Kodaikanal Solar Observatory Digitized Data probes Suns rotation over the Century, paving way to predict solar cycles
Indian Scientists from Kodaikanal Solar Observatory have estimated how Sun has rotated over a century. Kodaikanal Solar Observatory is located in Palani range of hills in Tamil Nadu.
This estimation would help study magnetic field generated in the interior of the Sun, which causes sunspots and results in extreme situations like the historical mini-ice age on Earth (absence of sunspots).
It could also help predict solar cycles and their variations in the future.
The Sun rotates more quickly at its equator than at its poles. Over time, the Sun’s differential rotation rates cause its magnetic field to become twisted and tangled. The tangles in the magnetic field lines can produce strong localized magnetic fields. When the Sun’s magnetic field gets twisted, there are lots of sunspots.
Sunspots, which form at the surface with an 11-year periodicity, are the only route to probe the solar dynamo or solar magnetism inside the Sun and hence measure the variation in solar rotation.
Sunspots are areas that appear dark on the surface of Sun as they are cooler than other parts of Sun’s surface. They are formed at areas where magnetic fields are particularly strong which keeps some of heat within Sun from reaching surface. Since they increase and decrease through an average cycle of 11 years, called Solar cycles.
Sunspots are studied because magnetic field lines near sunspots often tangle, cross, and reorganize which causes a sudden explosion of energy called a solar flare.
Solar flares release a lot of radiation into space which can interfere with radio communications on Earth.

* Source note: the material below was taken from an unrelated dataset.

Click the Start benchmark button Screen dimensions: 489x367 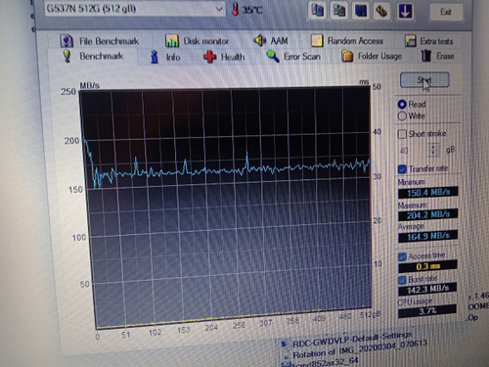(424, 80)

Solar flares are sometimes accompanied by a coronal mass ejection (CME), which are bubbles of radiation and particles from Sun. CME can have a major effect on radio communications, auroras, Global Positioning Systems (GPS) connectivity, power grids, and satellites etc.
The study at Kodaikanal Solar Observatory was done by researchers led by Mr. Bibhuti Kumar Jha, a Ph.D. student from the Aryabhatta Research Institute of Observational Sciences (ARIES), an autonomous institute under Department of Science and Technology (DST), Govt. of India, along with the collaborators from Max Planck Institute for Solar System Research, Goettingen, Germany and Southwest Research Institute, Boulder, USA.
They have studied the solar rotation by tracing sun spots from century-old digitalized films and photographs. In the process, the old films and photographs that were taken at the Kodaikanal Solar Observatory (KoSO) of Indian Institute of Astrophysics (IIA), an autonomous institute of DST, and have now been digitised.
The team compared the consistent digitized data with manual data of rotation taken earlier and said that they have been able to differentiate the behaviors of the bigger and smaller solar spots for the first time.
Such digitized data and differentiation of bigger and smaller sun spots can improve understanding of solar magnetism and sun spots, paving the path towards predicting solar cycles in the future.